Document Type
Article
Publication Date
2005
Keywords
precautionary principle, environmental regulation
Abstract
The precautionary principle – the notion that lack of scientific certainty should not foreclose precautionary regulation – has become enormously popular in recent years, as reflected by its endorsement in many important international declarations and agreements. Despite its growing influence, the precautionary principle recently has come under fire by critics who argue that it is incoherent, potentially paralyzing, and that it will lead regulators to make bad choices. They maintain that society faces greater peril from overly costly regulations than from exposure to sources of environmental risks whose effect on human health and the environment is not fully understood at present. This paper argues that critics of the precautionary principle are attacking a straw man. It maintains that they are confusing the precautionary principle with the separate question of how precautionary regulatory policy should be. While precaution long has been an important element of much of U.S. environmental law, in practice, only in rare circumstances have activities that generate environmental risks been subjected to strict regulatory action when the risks they generate were entirely theoretical.

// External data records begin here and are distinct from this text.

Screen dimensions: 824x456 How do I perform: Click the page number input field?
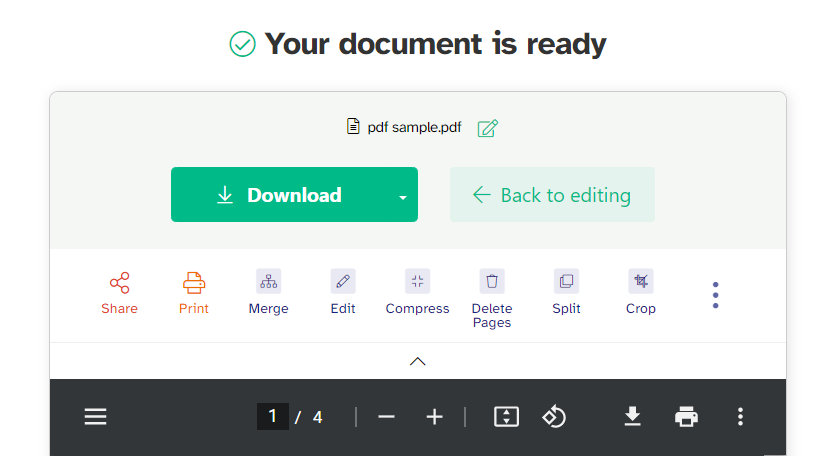tap(272, 417)
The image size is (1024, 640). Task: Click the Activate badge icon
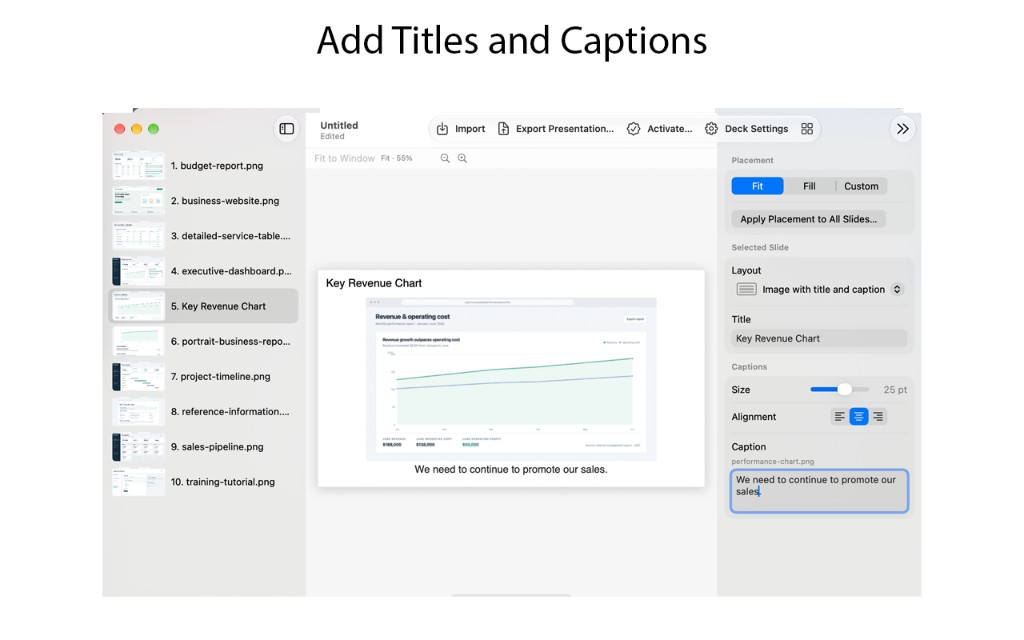click(x=633, y=129)
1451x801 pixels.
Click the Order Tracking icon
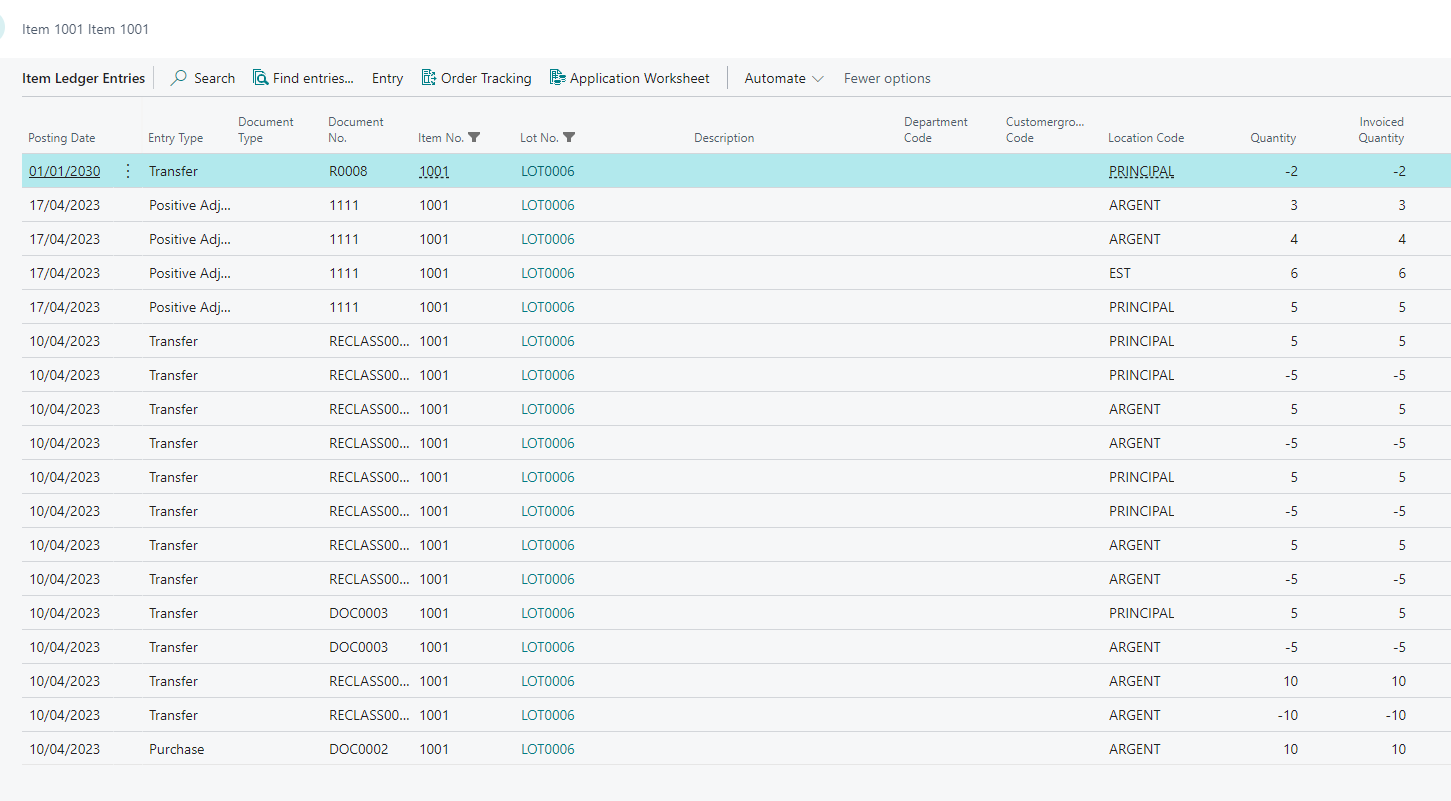429,78
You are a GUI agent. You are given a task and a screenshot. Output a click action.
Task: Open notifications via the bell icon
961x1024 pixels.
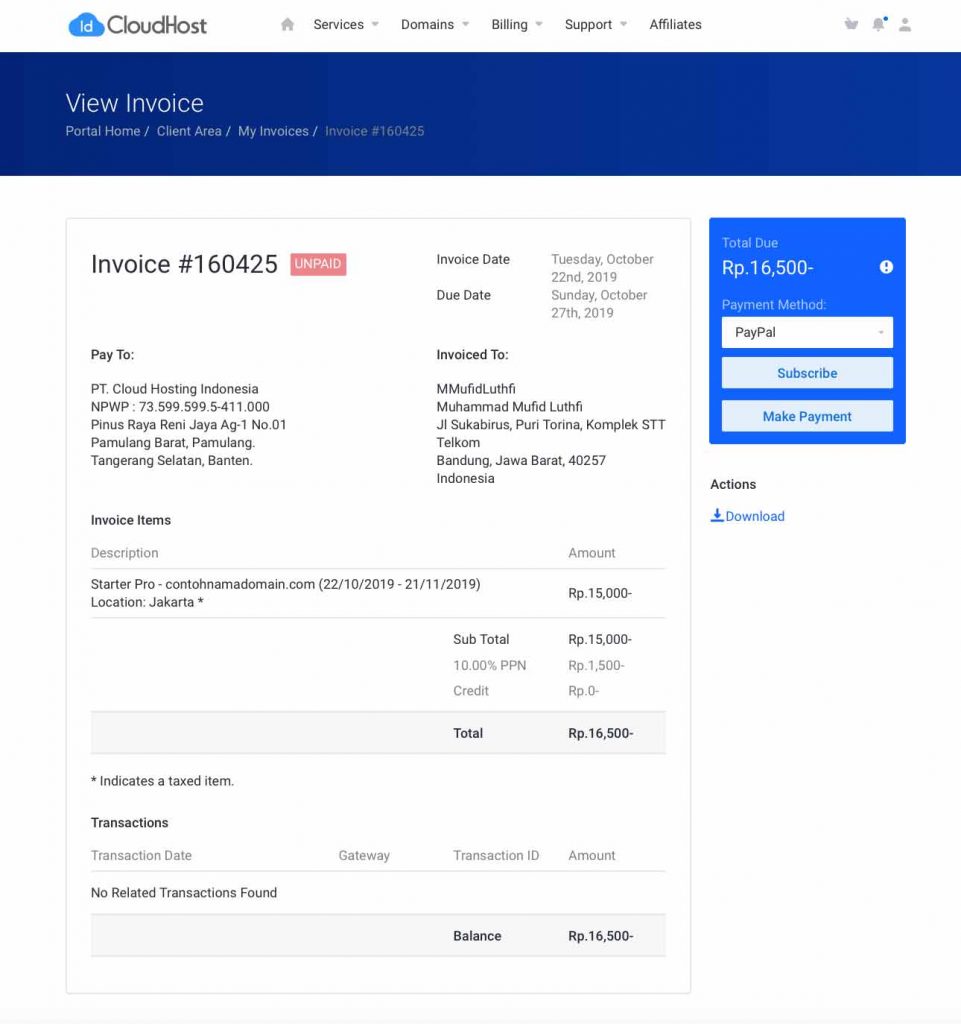(x=878, y=24)
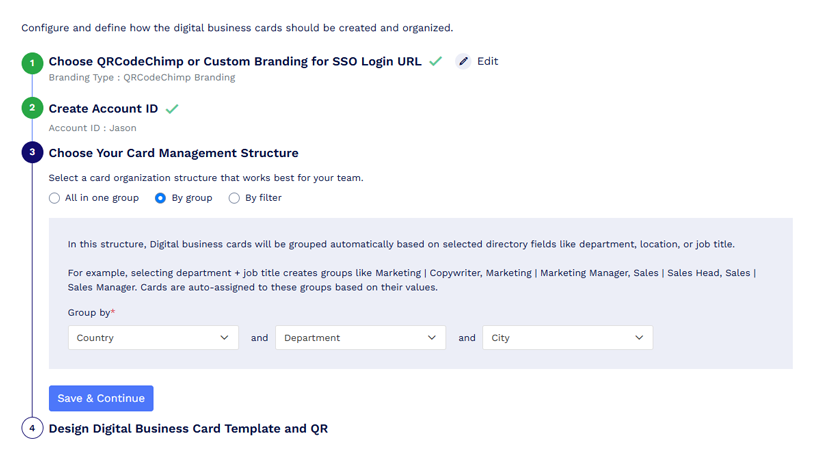This screenshot has width=820, height=460.
Task: Open Design Digital Business Card Template step
Action: tap(188, 429)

Although such truly precautionary regulation is rare, the essential notion embodied in the precautionary principle -- that uncertainty should not be used as an excuse to eschew cost-effective preventive measures -- is fundamental to modern environmental law’s quest to transcend the limits of its common law legacy. It does not require that innovation come to a halt whenever any risks may be conjured. The paper argues that, properly understood, the precautionary principle is neither incoherent, paralyzing, nor a prescription for overregulation. Rather it cautions that regulatory policy should be pro-active in ferreting out potentially serious threats to human health and the environment, as confirmed by the history of human exposure to substances such as lead and asbestos.
Digital Commons Citation
23 Pace Environmental Law Review 21 (2005).